(Beginning of EXCERPTED RECORDS)

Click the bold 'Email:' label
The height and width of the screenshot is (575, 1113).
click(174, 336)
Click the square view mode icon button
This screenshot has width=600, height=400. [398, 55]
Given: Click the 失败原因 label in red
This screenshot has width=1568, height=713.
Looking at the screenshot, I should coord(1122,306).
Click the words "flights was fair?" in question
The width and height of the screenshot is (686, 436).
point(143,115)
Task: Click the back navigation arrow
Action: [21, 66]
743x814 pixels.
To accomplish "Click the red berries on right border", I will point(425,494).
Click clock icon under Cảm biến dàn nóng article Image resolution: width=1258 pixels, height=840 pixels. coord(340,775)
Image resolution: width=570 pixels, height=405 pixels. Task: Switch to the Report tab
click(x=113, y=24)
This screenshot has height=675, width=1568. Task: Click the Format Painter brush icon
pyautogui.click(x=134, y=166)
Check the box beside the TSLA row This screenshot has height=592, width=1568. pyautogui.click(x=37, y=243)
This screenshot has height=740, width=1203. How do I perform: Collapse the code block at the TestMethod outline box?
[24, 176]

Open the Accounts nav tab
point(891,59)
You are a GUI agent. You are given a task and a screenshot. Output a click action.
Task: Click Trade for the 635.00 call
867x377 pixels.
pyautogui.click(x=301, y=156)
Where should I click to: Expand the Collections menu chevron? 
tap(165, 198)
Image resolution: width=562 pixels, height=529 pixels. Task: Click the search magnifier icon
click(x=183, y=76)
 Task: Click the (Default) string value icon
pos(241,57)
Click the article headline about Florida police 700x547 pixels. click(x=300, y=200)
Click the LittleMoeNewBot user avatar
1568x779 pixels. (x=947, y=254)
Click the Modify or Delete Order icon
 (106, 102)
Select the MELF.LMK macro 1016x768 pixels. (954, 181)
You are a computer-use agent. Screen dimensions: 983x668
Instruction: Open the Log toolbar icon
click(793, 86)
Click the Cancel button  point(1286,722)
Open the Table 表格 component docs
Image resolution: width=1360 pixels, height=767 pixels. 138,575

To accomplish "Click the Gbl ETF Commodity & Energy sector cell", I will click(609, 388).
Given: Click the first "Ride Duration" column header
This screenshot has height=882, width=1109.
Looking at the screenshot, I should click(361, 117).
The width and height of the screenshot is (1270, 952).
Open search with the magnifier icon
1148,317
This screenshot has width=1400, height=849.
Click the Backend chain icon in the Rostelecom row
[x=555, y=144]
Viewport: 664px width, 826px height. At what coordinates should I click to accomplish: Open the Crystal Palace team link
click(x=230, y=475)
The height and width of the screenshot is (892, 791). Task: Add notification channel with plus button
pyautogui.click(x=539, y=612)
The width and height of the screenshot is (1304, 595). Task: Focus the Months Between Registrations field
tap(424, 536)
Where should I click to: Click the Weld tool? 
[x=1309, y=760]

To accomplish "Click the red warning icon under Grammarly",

(End of EXCERPTED RECORDS)

## EXERCISE
A single number is the expected answer: how many lines of the entries contain "will".

## SOLVED PROBLEM
2